▶ [AIM]:
Update the lines from the one containing "Where should I click to: Click the Extensions" through the end of the entries, replacing "puzzle piece" with "jigsaw" and leaving everything else unchanged.

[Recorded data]

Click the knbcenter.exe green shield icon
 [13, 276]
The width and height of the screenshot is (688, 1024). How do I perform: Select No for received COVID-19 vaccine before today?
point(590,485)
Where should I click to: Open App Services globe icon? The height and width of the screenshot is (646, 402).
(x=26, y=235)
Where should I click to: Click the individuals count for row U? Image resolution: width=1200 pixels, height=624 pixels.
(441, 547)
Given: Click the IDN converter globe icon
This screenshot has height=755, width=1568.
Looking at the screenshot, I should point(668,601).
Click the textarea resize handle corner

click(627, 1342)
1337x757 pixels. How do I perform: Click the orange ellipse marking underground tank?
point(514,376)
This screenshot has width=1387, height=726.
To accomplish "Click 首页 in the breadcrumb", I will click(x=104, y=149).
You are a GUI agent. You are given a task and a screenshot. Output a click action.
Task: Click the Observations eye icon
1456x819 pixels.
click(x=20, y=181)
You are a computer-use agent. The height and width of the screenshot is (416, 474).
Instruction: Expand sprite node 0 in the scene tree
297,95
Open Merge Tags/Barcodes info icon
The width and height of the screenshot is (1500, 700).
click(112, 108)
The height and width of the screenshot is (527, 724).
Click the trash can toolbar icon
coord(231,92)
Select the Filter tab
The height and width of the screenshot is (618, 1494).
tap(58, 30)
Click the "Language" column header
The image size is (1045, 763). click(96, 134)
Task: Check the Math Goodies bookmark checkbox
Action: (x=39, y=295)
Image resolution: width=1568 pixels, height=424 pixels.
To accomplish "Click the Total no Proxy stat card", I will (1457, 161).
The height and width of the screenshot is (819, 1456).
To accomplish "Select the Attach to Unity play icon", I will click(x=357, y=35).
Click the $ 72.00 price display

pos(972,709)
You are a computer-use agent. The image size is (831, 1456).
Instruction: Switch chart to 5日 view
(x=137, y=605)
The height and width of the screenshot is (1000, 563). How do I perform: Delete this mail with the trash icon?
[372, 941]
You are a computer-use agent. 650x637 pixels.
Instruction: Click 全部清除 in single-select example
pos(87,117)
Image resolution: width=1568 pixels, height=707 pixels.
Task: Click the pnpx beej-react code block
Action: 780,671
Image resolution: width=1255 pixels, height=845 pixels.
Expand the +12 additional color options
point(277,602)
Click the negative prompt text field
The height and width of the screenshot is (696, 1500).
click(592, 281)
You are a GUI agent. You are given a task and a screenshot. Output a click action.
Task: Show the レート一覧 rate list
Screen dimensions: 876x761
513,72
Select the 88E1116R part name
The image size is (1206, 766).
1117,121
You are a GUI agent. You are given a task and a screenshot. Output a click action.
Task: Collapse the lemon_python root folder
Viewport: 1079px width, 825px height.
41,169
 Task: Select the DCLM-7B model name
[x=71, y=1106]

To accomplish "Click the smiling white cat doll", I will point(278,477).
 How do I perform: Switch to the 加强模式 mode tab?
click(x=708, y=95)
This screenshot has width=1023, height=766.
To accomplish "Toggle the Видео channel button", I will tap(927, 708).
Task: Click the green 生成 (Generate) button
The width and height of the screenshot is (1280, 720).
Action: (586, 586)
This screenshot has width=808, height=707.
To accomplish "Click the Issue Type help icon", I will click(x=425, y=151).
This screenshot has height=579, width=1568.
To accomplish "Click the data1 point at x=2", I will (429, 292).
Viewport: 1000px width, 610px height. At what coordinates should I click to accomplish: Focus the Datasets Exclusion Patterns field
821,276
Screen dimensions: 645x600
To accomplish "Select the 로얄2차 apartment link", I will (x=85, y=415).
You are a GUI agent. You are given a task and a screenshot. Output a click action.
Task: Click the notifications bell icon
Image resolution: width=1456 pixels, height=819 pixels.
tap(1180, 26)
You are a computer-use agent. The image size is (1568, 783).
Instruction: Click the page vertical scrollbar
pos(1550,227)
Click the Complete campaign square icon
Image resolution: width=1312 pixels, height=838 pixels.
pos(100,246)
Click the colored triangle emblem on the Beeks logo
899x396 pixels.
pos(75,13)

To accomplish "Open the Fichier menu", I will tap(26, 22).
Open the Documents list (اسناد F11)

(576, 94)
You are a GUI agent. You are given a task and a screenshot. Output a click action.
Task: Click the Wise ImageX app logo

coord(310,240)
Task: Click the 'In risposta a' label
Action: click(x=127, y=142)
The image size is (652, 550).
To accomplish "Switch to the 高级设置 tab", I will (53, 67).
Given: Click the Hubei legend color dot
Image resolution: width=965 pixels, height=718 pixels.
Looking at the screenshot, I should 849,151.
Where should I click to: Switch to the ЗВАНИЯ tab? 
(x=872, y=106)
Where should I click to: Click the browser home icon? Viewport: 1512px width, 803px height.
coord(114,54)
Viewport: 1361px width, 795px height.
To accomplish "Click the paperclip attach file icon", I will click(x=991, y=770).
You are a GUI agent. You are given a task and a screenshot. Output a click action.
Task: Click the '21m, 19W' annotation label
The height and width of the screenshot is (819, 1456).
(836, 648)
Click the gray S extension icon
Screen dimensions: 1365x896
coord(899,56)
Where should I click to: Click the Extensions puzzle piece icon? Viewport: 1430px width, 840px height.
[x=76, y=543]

▶ [ANSWER TO THE EXERCISE]:
Where should I click to: Click the Extensions jigsaw icon? Viewport: 1430px width, 840px height.
[x=76, y=543]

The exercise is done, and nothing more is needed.